▸ YOUR TASK
Only the lines running from the line with "Given: Click line number 6 in the gutter" to the end of the records below belong in the answer, each copied exactly.

Extracted data entries:
□ □ □ □
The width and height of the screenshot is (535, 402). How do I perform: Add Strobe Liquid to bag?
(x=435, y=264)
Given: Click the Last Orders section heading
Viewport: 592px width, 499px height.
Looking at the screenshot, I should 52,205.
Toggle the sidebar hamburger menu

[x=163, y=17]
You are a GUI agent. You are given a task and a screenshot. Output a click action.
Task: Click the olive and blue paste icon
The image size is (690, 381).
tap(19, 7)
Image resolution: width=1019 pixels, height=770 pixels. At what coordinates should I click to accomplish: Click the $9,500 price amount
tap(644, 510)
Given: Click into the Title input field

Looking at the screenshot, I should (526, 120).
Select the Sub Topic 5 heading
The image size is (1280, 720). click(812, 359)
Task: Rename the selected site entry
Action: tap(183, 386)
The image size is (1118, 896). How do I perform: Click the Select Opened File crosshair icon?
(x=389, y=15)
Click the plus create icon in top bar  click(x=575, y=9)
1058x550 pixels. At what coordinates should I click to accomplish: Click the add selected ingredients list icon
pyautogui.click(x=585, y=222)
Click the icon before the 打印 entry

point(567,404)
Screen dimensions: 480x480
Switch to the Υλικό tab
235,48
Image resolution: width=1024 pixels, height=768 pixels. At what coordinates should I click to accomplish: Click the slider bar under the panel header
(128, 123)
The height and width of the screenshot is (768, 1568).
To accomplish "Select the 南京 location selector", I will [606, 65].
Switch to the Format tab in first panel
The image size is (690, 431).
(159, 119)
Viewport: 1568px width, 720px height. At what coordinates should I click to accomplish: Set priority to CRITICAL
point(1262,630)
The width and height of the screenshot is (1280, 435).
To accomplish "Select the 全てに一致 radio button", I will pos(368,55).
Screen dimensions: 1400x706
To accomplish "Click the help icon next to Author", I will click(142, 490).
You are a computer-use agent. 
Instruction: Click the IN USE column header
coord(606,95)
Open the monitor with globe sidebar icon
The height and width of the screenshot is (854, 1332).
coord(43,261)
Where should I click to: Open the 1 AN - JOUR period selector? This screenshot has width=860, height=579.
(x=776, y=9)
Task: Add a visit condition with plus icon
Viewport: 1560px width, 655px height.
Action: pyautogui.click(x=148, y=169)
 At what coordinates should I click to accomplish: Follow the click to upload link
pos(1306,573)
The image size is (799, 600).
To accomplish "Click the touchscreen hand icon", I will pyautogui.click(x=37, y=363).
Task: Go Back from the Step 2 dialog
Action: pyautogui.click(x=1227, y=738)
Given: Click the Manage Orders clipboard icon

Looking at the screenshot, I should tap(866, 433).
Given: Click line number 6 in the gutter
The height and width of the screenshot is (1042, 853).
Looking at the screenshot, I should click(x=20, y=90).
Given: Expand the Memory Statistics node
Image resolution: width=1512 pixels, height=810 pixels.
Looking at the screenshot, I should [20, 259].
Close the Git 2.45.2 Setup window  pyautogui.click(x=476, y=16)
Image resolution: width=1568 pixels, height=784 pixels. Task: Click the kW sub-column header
□ □ □ □
▸ WRITTEN ANSWER
Given: Click line number 6 in the gutter
The height and width of the screenshot is (1042, 853).
Looking at the screenshot, I should click(x=20, y=90).
Given: Expand the Memory Statistics node
Image resolution: width=1512 pixels, height=810 pixels.
Looking at the screenshot, I should [20, 259].
Close the Git 2.45.2 Setup window  pyautogui.click(x=476, y=16)
Image resolution: width=1568 pixels, height=784 pixels. Task: Click the kW sub-column header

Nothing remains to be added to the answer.